■ Task item: Please keep to the lines below from the one with "2020年3月 (17, 1940)" through the one with "[Advertisement] (48, 272)", and restate them word for word, ends included.

(Exercise data)

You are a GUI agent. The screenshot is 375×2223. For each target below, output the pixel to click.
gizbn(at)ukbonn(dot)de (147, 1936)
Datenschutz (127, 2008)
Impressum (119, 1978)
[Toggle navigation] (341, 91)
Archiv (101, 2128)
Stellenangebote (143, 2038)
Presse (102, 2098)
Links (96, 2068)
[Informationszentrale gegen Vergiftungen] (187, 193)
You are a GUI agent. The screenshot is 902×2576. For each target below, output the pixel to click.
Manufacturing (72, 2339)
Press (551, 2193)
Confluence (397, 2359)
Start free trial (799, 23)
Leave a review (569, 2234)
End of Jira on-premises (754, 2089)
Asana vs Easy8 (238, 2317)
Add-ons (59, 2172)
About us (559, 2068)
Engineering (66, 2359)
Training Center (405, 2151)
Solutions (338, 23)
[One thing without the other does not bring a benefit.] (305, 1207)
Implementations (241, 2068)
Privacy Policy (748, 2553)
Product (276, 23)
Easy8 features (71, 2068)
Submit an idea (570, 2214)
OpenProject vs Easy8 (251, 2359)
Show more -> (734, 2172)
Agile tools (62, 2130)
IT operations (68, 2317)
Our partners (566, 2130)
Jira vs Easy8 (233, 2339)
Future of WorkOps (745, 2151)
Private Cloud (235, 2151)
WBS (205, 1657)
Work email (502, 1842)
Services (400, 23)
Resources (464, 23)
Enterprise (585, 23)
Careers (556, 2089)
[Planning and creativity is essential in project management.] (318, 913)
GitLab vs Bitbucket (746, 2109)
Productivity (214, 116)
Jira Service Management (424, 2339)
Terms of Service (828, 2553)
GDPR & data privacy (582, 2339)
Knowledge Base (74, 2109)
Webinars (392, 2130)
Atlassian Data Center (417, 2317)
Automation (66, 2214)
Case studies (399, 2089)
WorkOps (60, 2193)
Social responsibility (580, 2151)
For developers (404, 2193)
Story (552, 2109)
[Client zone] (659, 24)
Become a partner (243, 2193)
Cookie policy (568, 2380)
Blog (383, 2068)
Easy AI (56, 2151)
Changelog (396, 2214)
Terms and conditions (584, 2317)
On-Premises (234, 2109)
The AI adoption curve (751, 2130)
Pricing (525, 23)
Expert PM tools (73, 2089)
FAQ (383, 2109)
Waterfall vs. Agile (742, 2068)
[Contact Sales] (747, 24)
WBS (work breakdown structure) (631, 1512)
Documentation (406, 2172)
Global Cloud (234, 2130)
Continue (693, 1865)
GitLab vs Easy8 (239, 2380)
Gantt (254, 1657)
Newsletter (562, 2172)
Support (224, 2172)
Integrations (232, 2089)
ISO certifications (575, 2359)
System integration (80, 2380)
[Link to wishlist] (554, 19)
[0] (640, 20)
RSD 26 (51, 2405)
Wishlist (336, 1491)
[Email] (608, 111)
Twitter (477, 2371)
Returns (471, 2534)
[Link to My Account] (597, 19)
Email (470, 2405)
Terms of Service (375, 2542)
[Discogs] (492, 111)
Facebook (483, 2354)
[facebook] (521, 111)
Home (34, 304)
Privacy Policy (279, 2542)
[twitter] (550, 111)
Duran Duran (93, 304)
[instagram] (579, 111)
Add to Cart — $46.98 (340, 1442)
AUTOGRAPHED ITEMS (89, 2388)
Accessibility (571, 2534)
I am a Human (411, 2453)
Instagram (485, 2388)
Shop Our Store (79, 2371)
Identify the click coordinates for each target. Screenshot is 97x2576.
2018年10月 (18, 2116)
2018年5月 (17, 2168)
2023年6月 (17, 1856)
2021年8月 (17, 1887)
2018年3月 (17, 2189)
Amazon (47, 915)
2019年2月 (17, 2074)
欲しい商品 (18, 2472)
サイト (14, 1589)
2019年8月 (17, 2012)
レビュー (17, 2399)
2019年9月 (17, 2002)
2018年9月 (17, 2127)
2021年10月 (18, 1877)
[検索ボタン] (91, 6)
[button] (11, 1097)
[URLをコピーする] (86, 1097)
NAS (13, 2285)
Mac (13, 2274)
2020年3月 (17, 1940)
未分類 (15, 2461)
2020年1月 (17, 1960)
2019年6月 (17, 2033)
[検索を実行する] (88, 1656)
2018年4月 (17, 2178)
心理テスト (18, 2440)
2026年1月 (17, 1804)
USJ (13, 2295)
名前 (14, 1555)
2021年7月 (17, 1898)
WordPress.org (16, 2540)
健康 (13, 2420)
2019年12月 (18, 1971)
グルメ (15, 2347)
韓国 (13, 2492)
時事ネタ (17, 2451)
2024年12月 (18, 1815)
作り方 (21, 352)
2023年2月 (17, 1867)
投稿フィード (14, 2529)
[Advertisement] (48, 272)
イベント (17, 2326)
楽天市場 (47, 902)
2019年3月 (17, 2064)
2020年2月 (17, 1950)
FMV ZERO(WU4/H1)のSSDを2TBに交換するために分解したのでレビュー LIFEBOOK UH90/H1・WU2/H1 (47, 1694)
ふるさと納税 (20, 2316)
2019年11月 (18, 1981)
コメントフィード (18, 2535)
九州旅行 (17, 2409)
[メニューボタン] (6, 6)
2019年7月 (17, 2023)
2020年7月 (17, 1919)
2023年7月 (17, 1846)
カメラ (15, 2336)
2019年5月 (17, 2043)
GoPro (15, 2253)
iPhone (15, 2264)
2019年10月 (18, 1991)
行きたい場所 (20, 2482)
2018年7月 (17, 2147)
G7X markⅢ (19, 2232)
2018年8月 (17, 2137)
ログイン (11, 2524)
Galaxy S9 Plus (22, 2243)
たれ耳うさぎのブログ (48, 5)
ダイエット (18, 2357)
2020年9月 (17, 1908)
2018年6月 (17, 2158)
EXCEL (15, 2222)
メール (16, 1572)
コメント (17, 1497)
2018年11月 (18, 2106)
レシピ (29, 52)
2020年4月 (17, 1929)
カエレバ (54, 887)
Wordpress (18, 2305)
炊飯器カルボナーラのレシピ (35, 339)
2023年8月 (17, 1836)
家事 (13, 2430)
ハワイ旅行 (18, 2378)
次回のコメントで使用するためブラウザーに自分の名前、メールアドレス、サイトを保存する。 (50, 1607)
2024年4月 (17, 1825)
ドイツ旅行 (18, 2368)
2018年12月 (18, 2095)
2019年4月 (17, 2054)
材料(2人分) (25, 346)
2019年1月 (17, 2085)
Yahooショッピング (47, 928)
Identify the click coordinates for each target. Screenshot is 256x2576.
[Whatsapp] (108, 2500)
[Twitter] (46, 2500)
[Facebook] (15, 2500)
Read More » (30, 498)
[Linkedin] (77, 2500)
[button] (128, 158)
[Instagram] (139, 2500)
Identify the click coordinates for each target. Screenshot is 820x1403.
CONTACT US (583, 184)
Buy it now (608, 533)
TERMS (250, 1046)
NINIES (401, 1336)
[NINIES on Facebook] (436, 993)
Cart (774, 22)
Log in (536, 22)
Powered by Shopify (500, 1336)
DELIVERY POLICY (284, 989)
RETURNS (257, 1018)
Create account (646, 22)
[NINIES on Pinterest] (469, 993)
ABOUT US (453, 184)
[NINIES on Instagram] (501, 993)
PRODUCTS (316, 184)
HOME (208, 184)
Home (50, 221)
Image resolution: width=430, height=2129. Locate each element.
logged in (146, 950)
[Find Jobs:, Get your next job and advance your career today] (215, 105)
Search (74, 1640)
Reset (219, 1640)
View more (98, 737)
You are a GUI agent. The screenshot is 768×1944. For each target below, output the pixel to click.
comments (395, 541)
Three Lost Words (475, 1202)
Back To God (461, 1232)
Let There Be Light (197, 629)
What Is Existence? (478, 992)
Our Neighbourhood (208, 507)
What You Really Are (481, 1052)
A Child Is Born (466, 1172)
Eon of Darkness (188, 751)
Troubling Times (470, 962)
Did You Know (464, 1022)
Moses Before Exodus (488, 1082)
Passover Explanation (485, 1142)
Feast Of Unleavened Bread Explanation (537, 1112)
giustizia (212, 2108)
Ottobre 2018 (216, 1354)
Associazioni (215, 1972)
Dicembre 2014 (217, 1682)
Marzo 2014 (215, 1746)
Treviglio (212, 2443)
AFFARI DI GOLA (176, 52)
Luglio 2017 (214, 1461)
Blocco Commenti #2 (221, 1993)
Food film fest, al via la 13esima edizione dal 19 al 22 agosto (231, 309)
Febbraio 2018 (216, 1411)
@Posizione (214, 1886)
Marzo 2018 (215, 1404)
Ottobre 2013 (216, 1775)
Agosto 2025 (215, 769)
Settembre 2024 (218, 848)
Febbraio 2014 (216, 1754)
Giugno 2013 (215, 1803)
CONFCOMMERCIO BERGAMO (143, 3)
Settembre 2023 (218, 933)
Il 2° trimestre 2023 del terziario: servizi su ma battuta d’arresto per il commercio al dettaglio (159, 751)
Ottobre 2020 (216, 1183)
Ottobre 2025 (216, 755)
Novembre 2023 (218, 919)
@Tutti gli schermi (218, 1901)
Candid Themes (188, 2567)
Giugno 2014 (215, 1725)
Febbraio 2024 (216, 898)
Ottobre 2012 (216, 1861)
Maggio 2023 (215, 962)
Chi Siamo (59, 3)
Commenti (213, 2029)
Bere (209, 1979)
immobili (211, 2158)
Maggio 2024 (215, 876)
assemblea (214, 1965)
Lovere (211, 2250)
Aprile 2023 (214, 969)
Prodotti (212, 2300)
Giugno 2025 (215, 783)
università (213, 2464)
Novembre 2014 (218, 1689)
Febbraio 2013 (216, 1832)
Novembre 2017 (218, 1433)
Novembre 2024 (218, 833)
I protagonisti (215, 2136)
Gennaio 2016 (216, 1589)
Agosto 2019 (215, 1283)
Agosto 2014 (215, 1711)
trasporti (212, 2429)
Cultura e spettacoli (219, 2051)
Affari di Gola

(End Exercise data)

■ Answer to this exercise:
2020年3月 (17, 1940)
未分類 (15, 2461)
2020年1月 (17, 1960)
2019年6月 (17, 2033)
[検索を実行する] (88, 1656)
2018年4月 (17, 2178)
心理テスト (18, 2440)
2026年1月 (17, 1804)
USJ (13, 2295)
名前 (14, 1555)
2021年7月 (17, 1898)
WordPress.org (16, 2540)
健康 (13, 2420)
2019年12月 (18, 1971)
グルメ (15, 2347)
韓国 (13, 2492)
時事ネタ (17, 2451)
2024年12月 (18, 1815)
作り方 (21, 352)
2023年2月 (17, 1867)
投稿フィード (14, 2529)
[Advertisement] (48, 272)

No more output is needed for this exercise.